▶ [EXCERTO DO DOCUMENTO]:
☆ ☆ ☆ ☆ ☆ ☆ ☆
Vivi em 6 casas diferentes nos últimos 8 anos. Podem não ser números impressionantes o suficiente para quebrar recorde algum, mas são, sem dúvida, capazes de me ter trazido atreladas várias mudanças naquilo que uma casa significa para mim.
Há 8 anos tinha 20 e saía da casa da minha mãe pela primeira vez. Atirava-me de cabeça à vida, romântica e otimista. Montei uma casa com o meu namorado da altura, que calha ser o meu marido de hoje. Cada moldura foi preenchida com atenção. A cor azul das paredes da sala foi cuidadosamente escolhida. Passaram-se semanas e um lar surgiu de onde antes habitavam apenas paredes vazias e novelos de pó. Vivemos naquela casa durante apenas 2 anos, até decidirmos mudar de cidade, de rotina, de vida e, incontornavelmente, de casa também.
Toda a gente que já teve em mãos a tarefa exigente de colocar a vida em caixas, sacos e bagageiras, sabe que é algo que nos consegue revoltar as entranhas de variadas formas. Nunca consegui evitar pensar que cada mudança que eu iniciava, cada casa que eu abandonava, era uma falha que eu colecionava. Estava a mudar porque as coisas não tinham resultado ali. Esvaziava armários, gavetas e divisões que tinha enchido poucos meses antes, na ilusão de que montava uma casa onde iria ser feliz por muito tempo.
☆ ☆ ☆ ☆ ☆ ☆ ☆
▶ [INFORMAÇÃO APRESENTADA]:
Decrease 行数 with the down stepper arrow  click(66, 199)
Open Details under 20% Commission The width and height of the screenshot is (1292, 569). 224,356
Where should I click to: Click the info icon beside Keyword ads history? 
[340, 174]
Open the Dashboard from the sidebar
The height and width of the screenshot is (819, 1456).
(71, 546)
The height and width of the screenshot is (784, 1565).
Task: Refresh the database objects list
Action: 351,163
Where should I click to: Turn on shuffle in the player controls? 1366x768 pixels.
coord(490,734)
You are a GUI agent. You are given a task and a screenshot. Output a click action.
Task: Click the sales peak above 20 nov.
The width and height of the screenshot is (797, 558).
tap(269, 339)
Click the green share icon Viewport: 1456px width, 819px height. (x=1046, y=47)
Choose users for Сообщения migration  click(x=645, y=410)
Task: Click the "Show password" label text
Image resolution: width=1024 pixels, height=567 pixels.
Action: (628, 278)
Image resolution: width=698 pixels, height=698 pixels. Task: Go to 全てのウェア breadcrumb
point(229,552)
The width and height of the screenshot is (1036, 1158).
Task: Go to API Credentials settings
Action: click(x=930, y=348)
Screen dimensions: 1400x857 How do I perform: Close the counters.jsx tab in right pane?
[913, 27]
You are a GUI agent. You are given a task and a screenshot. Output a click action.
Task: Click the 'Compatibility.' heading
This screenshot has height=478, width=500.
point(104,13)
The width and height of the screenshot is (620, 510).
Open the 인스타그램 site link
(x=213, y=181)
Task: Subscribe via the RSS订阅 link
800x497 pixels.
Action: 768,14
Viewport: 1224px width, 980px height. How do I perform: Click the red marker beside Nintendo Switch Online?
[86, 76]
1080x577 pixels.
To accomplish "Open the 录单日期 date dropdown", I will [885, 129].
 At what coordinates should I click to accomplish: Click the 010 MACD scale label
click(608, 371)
☆ ☆ ☆ ☆ ☆ ☆ ☆
▶ [INSTRUÇÕES]:
Transcreva fielmente o trecho do texto sobre as mudanças de casa que vai de "Vivi em 6 casas" até "de casa também.", inclusive.

▶ [SOLUÇÃO DA TAREFA]:
Vivi em 6 casas diferentes nos últimos 8 anos. Podem não ser números impressionantes o suficiente para quebrar recorde algum, mas são, sem dúvida, capazes de me ter trazido atreladas várias mudanças naquilo que uma casa significa para mim.
Há 8 anos tinha 20 e saía da casa da minha mãe pela primeira vez. Atirava-me de cabeça à vida, romântica e otimista. Montei uma casa com o meu namorado da altura, que calha ser o meu marido de hoje. Cada moldura foi preenchida com atenção. A cor azul das paredes da sala foi cuidadosamente escolhida. Passaram-se semanas e um lar surgiu de onde antes habitavam apenas paredes vazias e novelos de pó. Vivemos naquela casa durante apenas 2 anos, até decidirmos mudar de cidade, de rotina, de vida e, incontornavelmente, de casa também.